Le gouvernement a choisi de jouer la division dans ce dossier. Malheureusement, il a trouvé preneur. Une organisation syndicale a choisi de jouer le jeu de ce gouvernement et de régler à rabais les plaintes de maintien de l’équité salariale de 2010. Cette négociation nous a réservé plusieurs surprises, nous démontrant à quel point ce gouvernement est prêt à tout pour parvenir à ses fins. Et tant pis si des milliers de professionnel-les en soins devront se passer de près de huit ans de rétroactivité.

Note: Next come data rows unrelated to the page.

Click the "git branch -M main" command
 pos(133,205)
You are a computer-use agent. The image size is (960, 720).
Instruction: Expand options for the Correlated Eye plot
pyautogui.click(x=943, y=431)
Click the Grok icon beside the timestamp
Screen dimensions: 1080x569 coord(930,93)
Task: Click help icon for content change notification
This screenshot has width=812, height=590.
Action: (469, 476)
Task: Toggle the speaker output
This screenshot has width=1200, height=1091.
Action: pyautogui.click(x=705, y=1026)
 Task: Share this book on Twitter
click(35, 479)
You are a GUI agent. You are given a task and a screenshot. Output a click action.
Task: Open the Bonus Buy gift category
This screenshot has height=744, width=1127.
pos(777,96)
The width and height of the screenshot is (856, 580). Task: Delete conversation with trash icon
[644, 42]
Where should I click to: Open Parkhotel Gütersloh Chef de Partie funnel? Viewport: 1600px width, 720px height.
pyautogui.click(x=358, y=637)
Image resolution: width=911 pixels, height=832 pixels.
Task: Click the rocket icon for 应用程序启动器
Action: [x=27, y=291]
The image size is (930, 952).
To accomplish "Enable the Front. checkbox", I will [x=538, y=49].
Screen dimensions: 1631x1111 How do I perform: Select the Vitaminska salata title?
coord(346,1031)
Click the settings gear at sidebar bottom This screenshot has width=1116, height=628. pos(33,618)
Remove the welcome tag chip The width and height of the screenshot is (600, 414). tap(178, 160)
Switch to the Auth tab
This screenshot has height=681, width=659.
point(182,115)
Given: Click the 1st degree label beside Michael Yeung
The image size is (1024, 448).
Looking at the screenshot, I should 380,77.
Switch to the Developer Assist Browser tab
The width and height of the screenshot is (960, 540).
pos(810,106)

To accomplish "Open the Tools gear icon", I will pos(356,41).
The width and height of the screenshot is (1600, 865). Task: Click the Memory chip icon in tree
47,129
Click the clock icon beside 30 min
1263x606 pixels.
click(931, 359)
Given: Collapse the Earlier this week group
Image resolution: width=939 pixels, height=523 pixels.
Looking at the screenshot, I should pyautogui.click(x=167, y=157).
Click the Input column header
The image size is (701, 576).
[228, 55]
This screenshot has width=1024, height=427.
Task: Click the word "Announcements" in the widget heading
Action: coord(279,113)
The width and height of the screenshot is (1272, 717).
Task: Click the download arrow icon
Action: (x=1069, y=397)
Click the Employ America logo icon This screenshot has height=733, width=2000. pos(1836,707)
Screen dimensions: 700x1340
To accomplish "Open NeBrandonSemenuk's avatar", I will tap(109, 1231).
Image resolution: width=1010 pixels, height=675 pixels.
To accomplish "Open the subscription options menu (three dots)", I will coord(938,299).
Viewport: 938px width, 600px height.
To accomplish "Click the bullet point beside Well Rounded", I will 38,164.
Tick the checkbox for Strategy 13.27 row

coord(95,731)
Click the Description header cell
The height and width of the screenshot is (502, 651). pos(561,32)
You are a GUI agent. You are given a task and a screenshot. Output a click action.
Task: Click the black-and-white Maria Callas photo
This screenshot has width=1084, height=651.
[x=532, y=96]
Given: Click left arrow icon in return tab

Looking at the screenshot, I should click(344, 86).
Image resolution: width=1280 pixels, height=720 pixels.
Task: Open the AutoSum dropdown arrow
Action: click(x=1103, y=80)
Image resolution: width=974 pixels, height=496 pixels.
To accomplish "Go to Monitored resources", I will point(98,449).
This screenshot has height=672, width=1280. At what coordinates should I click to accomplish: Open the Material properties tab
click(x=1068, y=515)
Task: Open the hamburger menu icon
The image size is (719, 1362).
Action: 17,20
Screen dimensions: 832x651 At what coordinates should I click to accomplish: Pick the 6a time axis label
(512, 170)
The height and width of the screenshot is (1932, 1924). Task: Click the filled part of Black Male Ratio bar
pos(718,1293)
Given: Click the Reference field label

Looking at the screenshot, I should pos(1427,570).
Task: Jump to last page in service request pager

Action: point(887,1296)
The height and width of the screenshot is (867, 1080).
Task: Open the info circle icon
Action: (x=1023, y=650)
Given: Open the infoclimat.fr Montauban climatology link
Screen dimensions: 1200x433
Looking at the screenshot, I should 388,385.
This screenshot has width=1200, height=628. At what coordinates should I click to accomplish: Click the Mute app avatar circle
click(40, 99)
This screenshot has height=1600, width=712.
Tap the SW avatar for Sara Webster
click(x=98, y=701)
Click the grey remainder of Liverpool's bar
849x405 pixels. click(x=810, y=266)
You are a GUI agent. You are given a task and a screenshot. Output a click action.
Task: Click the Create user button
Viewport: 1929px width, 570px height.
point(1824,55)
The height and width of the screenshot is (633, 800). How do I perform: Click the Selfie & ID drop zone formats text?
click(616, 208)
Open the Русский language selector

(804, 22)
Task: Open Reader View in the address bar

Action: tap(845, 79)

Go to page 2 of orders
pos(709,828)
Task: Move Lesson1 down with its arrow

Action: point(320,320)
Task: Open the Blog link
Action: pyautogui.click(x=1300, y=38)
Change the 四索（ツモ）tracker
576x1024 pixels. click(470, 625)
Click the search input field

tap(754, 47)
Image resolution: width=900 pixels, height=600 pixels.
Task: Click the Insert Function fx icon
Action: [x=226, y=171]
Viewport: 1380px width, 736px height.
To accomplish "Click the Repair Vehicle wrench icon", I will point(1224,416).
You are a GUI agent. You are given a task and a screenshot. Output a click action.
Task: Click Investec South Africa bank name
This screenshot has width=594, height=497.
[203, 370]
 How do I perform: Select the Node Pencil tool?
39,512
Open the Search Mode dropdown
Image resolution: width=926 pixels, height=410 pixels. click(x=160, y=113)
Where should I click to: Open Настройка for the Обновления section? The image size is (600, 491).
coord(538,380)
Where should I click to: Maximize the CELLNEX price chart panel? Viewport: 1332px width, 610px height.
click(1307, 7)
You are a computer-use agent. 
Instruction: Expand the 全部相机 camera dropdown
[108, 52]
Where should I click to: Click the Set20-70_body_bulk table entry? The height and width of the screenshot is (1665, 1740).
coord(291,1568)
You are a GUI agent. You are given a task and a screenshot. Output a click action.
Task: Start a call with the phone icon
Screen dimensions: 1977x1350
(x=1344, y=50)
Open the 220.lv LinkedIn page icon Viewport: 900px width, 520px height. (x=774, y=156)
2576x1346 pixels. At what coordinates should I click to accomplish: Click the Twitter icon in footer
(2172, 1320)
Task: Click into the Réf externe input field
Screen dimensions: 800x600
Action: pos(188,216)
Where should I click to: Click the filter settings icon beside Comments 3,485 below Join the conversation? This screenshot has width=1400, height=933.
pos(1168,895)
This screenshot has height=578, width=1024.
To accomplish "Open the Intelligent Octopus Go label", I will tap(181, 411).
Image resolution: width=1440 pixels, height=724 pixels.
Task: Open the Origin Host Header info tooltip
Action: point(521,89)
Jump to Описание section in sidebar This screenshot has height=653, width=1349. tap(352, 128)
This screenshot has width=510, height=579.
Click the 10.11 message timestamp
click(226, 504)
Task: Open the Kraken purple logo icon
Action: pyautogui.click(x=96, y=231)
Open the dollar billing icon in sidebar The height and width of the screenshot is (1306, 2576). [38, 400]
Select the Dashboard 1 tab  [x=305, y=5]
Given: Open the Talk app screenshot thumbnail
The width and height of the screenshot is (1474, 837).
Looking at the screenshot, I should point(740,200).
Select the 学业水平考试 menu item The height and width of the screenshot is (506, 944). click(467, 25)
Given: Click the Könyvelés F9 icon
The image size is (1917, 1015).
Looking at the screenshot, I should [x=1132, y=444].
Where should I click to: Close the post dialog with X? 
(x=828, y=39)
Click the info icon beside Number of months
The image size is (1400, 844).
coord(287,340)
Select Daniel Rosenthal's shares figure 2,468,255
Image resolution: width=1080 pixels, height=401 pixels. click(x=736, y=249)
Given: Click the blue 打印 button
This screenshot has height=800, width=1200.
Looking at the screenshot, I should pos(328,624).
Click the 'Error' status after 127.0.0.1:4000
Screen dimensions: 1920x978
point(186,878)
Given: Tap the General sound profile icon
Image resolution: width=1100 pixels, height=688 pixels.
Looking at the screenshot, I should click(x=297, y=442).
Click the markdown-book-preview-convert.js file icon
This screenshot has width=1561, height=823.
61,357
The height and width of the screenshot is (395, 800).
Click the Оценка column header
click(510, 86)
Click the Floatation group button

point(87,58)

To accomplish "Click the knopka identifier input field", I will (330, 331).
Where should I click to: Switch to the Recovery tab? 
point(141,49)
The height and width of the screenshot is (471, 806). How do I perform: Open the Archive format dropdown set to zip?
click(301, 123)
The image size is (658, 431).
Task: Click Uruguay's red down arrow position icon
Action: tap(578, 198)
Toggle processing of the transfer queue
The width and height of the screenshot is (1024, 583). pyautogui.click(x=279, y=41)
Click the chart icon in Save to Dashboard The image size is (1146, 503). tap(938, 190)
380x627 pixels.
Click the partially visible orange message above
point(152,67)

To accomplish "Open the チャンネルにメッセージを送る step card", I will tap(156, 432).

Ce précédent est lourd de conséquences. Il est évident qu’à partir de maintenant, les gouvernements vont toujours vouloir mêler le dossier de l’équité salariale dans notre négociation. C’est la nouvelle stratégie qu’ils ont trouvée pour bafouer les droits des travailleuses et travailleurs du secteur public.

L’intransigeance du gouvernement est sans limites. Il a placé la FSSS-CSN devant un choix déchirant : c’était le retrait des plaintes de maintien de l’équité salariale pour les professionnel-les en soins ou la loi spéciale.

C’est une erreur de lier le dossier de l’équité salariale à celui de la négociation parce que c’est tout à fait contraire à l’esprit de la loi. Nous allons prendre les moyens nécessaires pour assurer qu’aucun gouvernement ne puisse agir de la sorte à l’avenir.

Une étape dans la lutte pour un meilleur partage de la richesse

Cette négociation n’aura certainement pas permis de régler tous les problèmes dans le réseau de la santé et des services sociaux. Par contre, notre détermination nous a permis de faire des gains dans la lutte que nous poursuivrons pour un meilleur partage de la richesse. Et cette lutte doit se poursuivre!

C’est en ce sens que nous devons continuer de nous mobiliser dans les prochaines semaines pour défendre plus que jamais le réseau public de santé et de services sociaux.